Le personnage féminin que joue Virginie Efira, Julie à la ville et Elvire sur scène, est multiple, quand celui de Tahar Rahim, qu’il soit Laurent ou Don Juan, est unique.Oui. Au début, pour lui, c’est de l’ordre de l’obsession pure : il la voit partout. C’est seulement à la fin du film, avec l’espèce de « couronnement » théâtral qui vient consacrer Elvire/Virginie, que son obsession est relayée par une supériorité théâtrale au sens strict, au sens objectif : sa puissance à elle, c’est de pouvoir être toutes les femmes lorsque lui n’est qu’un seul homme, ou même qu’un regard masculin. C’est pour cela qu’il est obligé de lui dire : « Tu joues mieux que moi ». Et il a raison. Cela n’a aucun rapport avec le talent personnel de chacun. Elle peut être toutes les femmes, lui ne peut être qu’un Don Juan bloqué dans son regard obsessionnel. Étrangement, cette limitation extrême n’empêche pas une ardeur en lui permanente, que rien ne peut éteindre. Il est bloqué dans la position culturellement la plus attendue pour un homme mais son blocage n’empêche jamais l’ardeur.La musique et les chansons ont toujours pris une grande place dans votre cinéma.Quand on n’aime pas le naturalisme, la comédie musicale est toujours possiblement présente, car c’est le genre le plus anti-naturaliste qui soit. J’ai déjà fait des films musicaux. Dans « La France », il n’y avait que des chansons, pas de danse. Dans « Mods », il n’y avait que des danses, pas de chant. Là, je voulais les deux.
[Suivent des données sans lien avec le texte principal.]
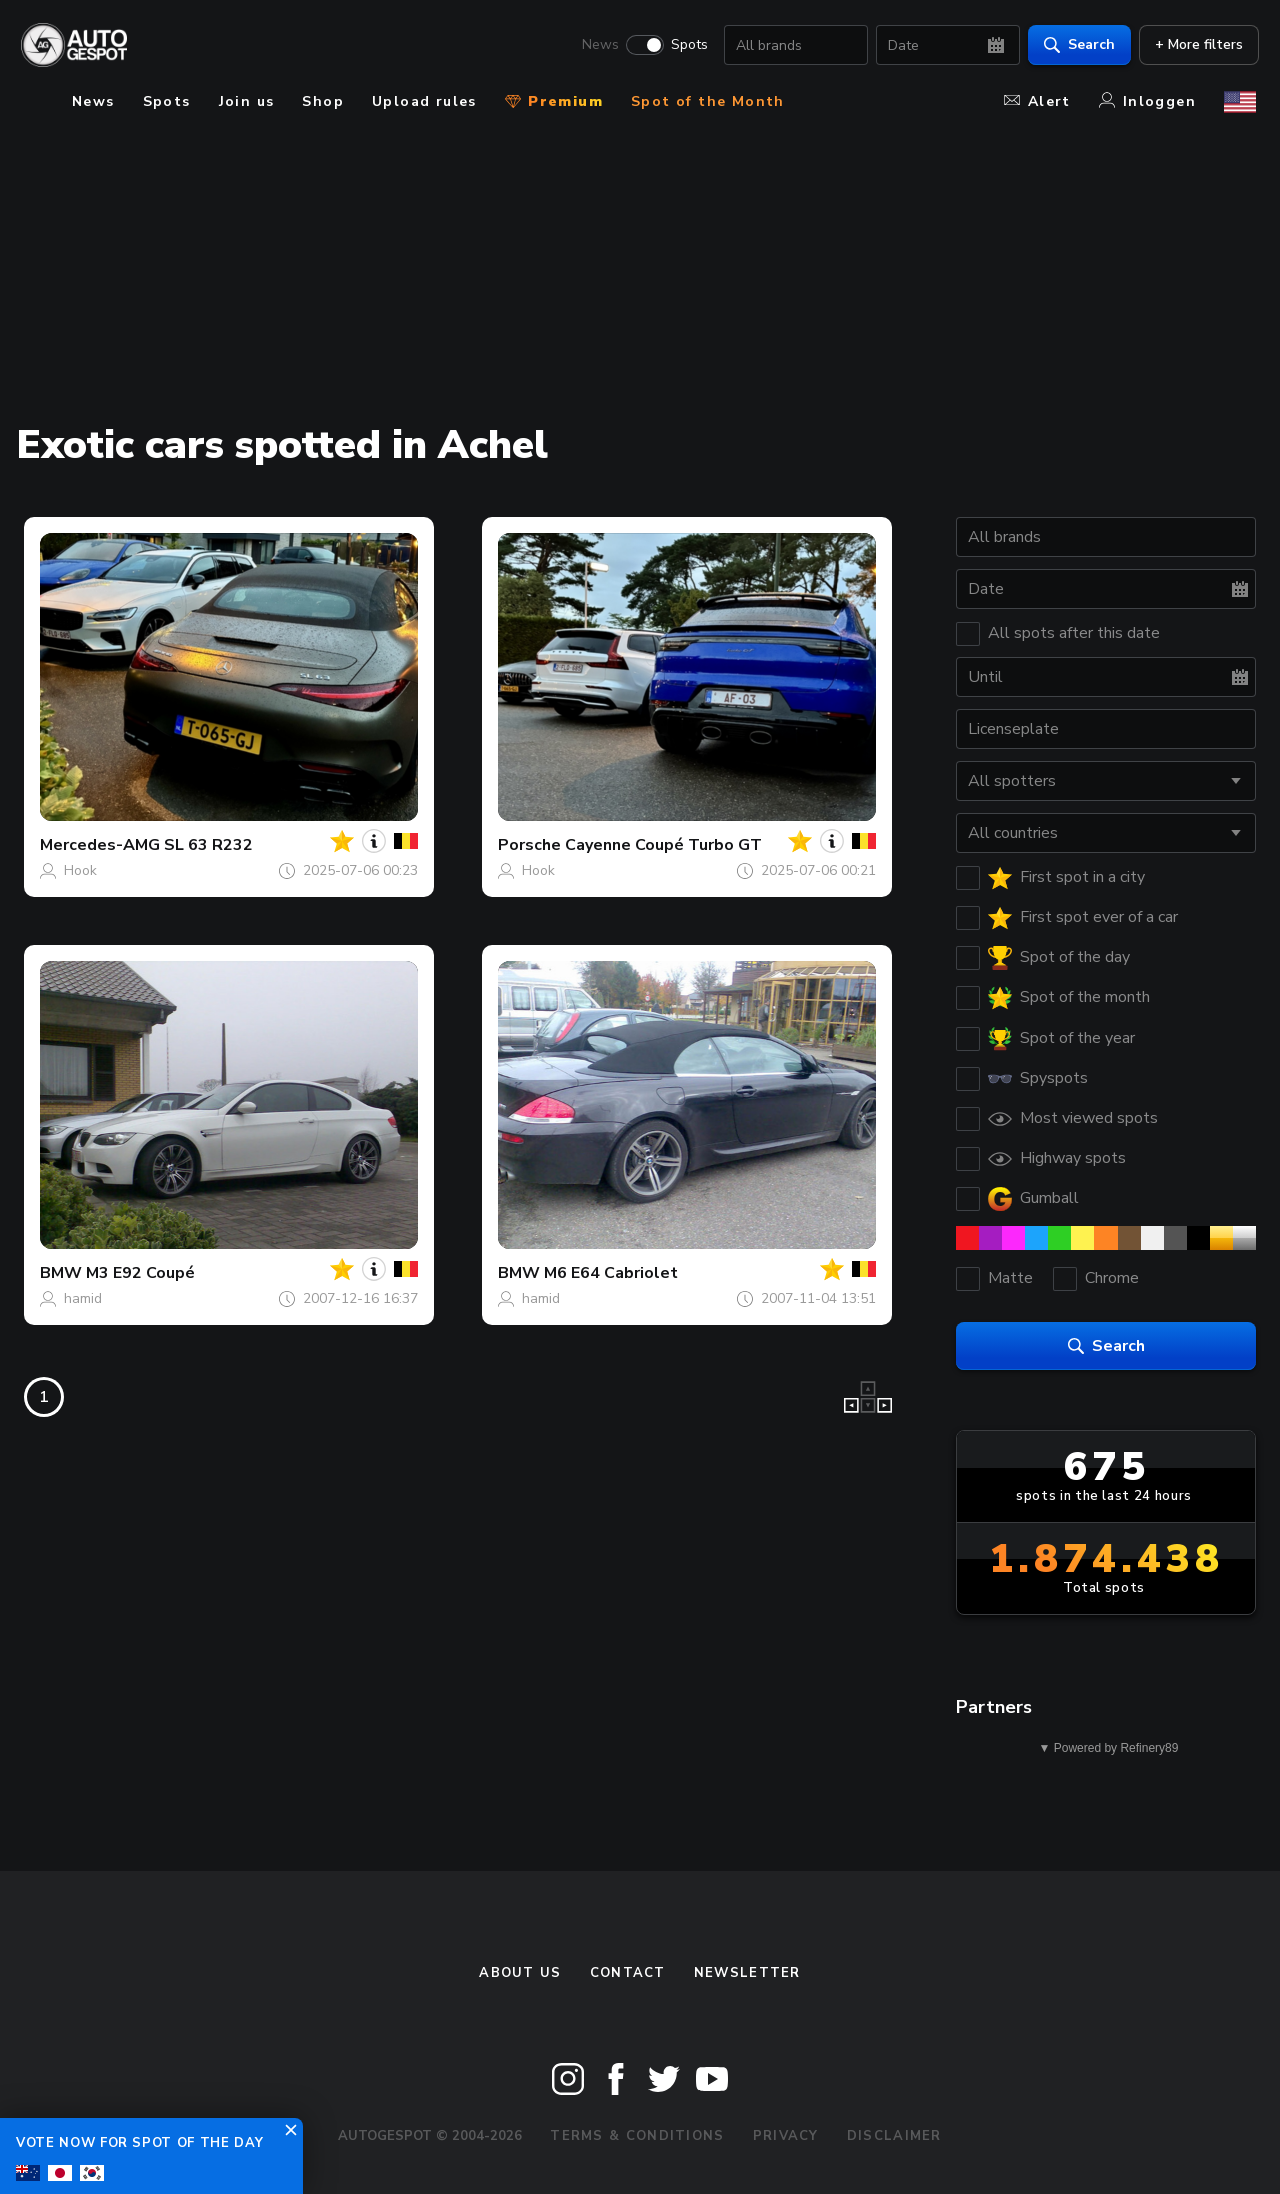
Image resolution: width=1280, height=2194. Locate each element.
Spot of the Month (708, 101)
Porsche (529, 845)
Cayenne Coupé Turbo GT (663, 845)
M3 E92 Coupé (140, 1273)
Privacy (786, 2136)
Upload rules (424, 101)
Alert (1037, 101)
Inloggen (1147, 101)
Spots (686, 46)
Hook (80, 870)
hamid (83, 1298)
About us (520, 1973)
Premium (554, 101)
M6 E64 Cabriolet (611, 1273)
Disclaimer (894, 2136)
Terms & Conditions (637, 2136)
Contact (628, 1973)
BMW (61, 1273)
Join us (247, 101)
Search (1076, 45)
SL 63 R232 (208, 845)
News (597, 46)
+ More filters (1196, 45)
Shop (323, 101)
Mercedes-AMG (100, 845)
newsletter (747, 1973)
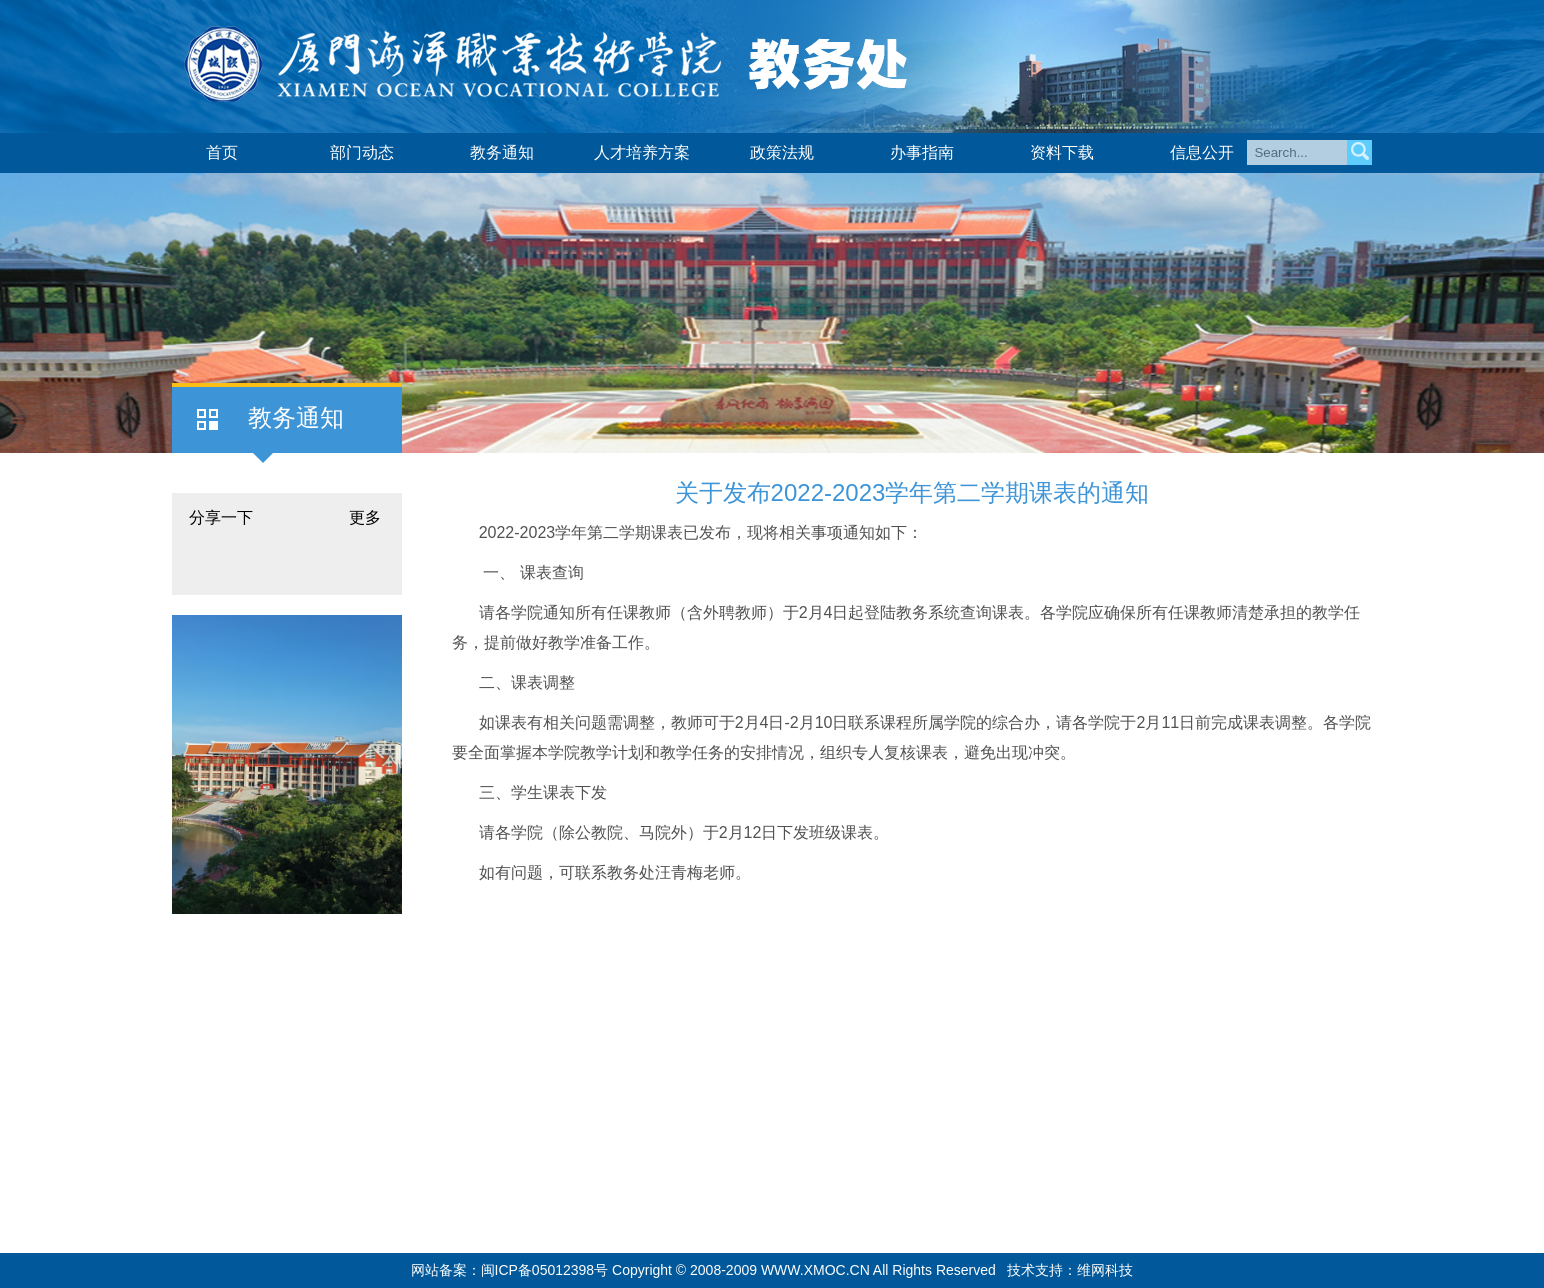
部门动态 (362, 152)
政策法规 (782, 152)
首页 (222, 152)
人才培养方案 (642, 152)
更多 (365, 517)
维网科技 (1105, 1270)
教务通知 (502, 152)
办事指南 (922, 152)
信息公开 (1202, 152)
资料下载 (1062, 152)
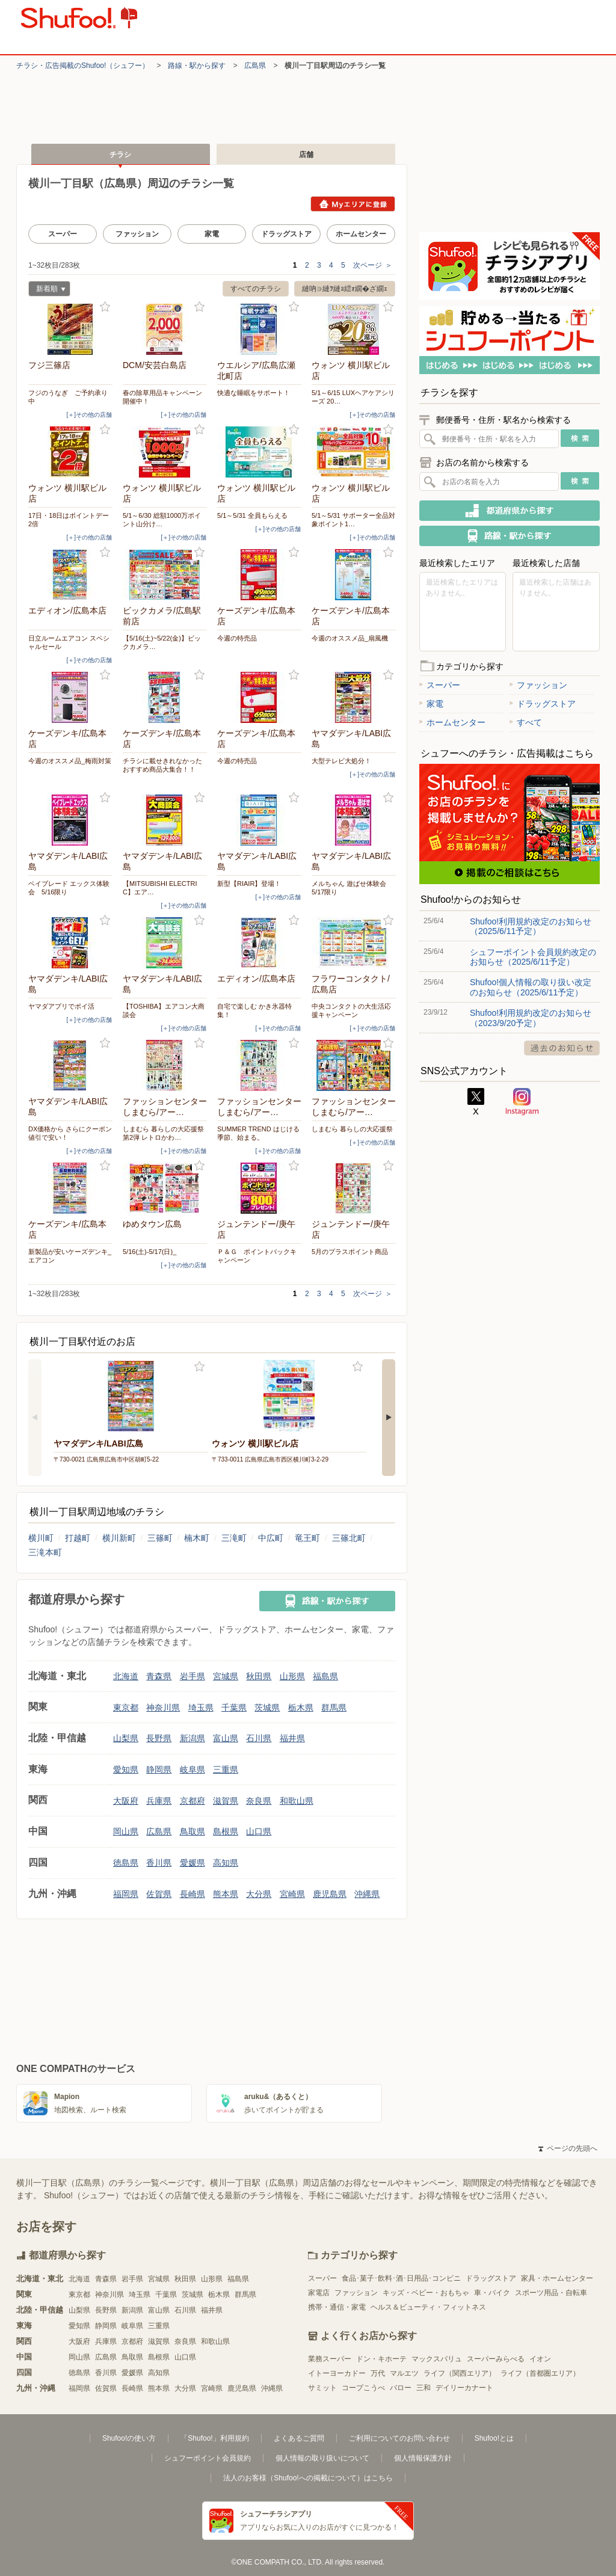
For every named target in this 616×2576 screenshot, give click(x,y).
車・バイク (492, 2293)
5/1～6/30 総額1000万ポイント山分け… (162, 519)
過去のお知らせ (562, 1048)
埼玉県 (201, 1707)
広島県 (255, 65)
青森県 (158, 1676)
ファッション (137, 234)
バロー (400, 2388)
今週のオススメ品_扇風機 (350, 638)
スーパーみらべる (496, 2359)
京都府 (192, 1801)
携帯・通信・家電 (337, 2307)
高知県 (225, 1862)
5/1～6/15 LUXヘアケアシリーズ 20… (353, 397)
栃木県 (300, 1707)
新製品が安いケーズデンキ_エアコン (69, 1256)
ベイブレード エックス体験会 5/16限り (68, 888)
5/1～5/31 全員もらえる (252, 515)
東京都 (125, 1707)
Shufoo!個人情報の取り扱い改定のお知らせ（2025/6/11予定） (530, 987)
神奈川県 (163, 1707)
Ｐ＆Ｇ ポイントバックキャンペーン (257, 1256)
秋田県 (258, 1676)
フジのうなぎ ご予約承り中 (68, 397)
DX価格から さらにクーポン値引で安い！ (70, 1133)
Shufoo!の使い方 (129, 2438)
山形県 (292, 1676)
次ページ (372, 265)
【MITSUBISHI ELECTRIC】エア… (160, 888)
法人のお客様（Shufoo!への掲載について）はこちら (307, 2478)
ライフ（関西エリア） (460, 2373)
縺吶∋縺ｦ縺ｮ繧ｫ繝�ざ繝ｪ (344, 288)
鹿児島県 (329, 1894)
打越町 (77, 1538)
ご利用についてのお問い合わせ (399, 2438)
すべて (526, 722)
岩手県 (192, 1676)
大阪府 (125, 1801)
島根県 (225, 1831)
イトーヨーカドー (337, 2373)
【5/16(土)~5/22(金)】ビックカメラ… (162, 642)
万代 (378, 2373)
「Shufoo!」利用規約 (214, 2438)
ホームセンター (361, 234)
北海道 (125, 1676)
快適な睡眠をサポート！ (253, 392)
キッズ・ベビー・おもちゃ (426, 2293)
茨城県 (267, 1707)
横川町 (41, 1538)
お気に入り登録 (104, 307)
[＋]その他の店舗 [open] (89, 414)
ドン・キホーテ (381, 2359)
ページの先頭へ (567, 2148)
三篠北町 (349, 1538)
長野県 (158, 1738)
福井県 (292, 1738)
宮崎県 (292, 1894)
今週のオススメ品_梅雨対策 (69, 760)
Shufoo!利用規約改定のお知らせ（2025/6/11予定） (530, 926)
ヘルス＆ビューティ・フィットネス (428, 2307)
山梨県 (125, 1738)
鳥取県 (192, 1831)
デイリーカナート (464, 2388)
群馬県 (333, 1707)
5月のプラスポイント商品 (350, 1251)
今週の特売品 (237, 638)
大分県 (258, 1894)
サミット (322, 2388)
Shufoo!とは (494, 2438)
Dans mes films antérieurs, les choix musicaux semblaient étonnants sinon « décalés ». Là, c’est le contraire : je ne cherchais pas le décalage mais l’évidence. J’ai donc cherché quel type de musique serait le plus en accord avec ce qui se joue dans le film. Un film d’amour, donc des chansons d’amour. Mais un amour blessé et douloureux, donc des chansons blessées et douloureuses.
Et le terme même de « chanson » est trompeur. Une chanson, c’est une structure avec des couplets et un refrain qui tournent. Quelque chose qu’on peut chanter sous la douche, en se promenant… parce qu’on connaît déjà l’air et les paroles. Pas là. Les personnages de mon film ne se mettent pas à chanter quelque chose qu’ils connaissent déjà. Ils sont emportés par ce qui se joue dans telle ou telle situation et le fait qu’ils chantent n’est pas une pause dans l’histoire mais une étape de l’histoire. Par cette dimension narrative, on est donc plus proche de l’aria que de la chanson : la musique ne tourne pas en couplets/refrain, elle se développe pour atteindre des « franchissements » lyriques.
Jusqu’alors, j’étais resté dans le spectre de la musique pop. La pop est par définition un genre léger qui repose sur un non-investissement émotif des chanteurs. Une « pop mélodramatique » est un oxymore. La variété peut être mélodramatique, pas la pop. Comparez les Beatles à Piaf (ou Voulzy à Fréhel, ou Daho à Christophe), vous verrez ! Ici, il ne fallait surtout pas cette légèreté, ce chant délié et blanc de la pop. Il fallait un lyrisme ombrageux. Donc il fallait sortir de la pop.
Sortir de la pop, ça veut dire quoi ? Déjà éliminer tous les instruments pop : pas de basse, de guitare, de batterie, de synthé, etc. Donc ne garder que des instruments de la musique classique. Mais pour atteindre quel style musical ? Celui du film n’est pas réellement identifiable : ce n’est évidemment ni du rap, ni du reggae, ni du rock, ni du zouk... ni de l’opéra. Est-ce un genre nouveau ou un simple intermédiaire entre des genres anciens (disons le classique et la pop) ? Je ne sais pas. L’orchestration est classique (et même symphonique), pas le chant. Benjamin Esdraffo a composé toute la bande originale mais les chansons sont le fruit d’un travail collectif où Mehdi Zannad a eu une importance cruciale. Et c’est Jacques Duvall qui a écrit toutes les paroles.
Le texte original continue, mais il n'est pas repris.